Found in 2 comments on Hacker News
QuinnWilton · 2021-04-27 · Original thread
Joe Armstrong and Robert Virding actually experimented with compiling Erlang to Strand. I'm not familiar with all of the details, but I believe they saw a factor of six speedup as compared to the Prolog implementation [0], but deemed the project a failure because of the complexity involved in restricting Strand's parallelism and failure to meet their target of a 70x speedup [1].

I'm actually sharing this in the first place because I managed to acquire a copy of "Strand: New Concepts in Parallel Programming" [2] yesterday, and it includes a case study about the Erlang -> Strand compiler, so I've been having fun trying to piece together the lineage.

[0] https://erlang.org/download/armstrong_thesis_2003.pdf

[1] http://erlang.org/pipermail/erlang-questions/2007-September/...

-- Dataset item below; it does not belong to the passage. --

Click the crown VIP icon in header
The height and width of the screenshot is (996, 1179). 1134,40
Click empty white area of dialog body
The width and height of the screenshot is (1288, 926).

[2] https://www.amazon.com/Strand-New-Concepts-Parallel-Programm...

jlarocco · 2018-10-10 · Original thread
Although prototyped in Prolog, Erlang borrowed heavily from an obscure language called Strand.

https://en.wikipedia.org/wiki/Strand_(programming_language)

https://www.amazon.com/Strand-New-Concepts-Parallel-Programm...

I have a copy of the book, and the code samples are really similar to Erlang.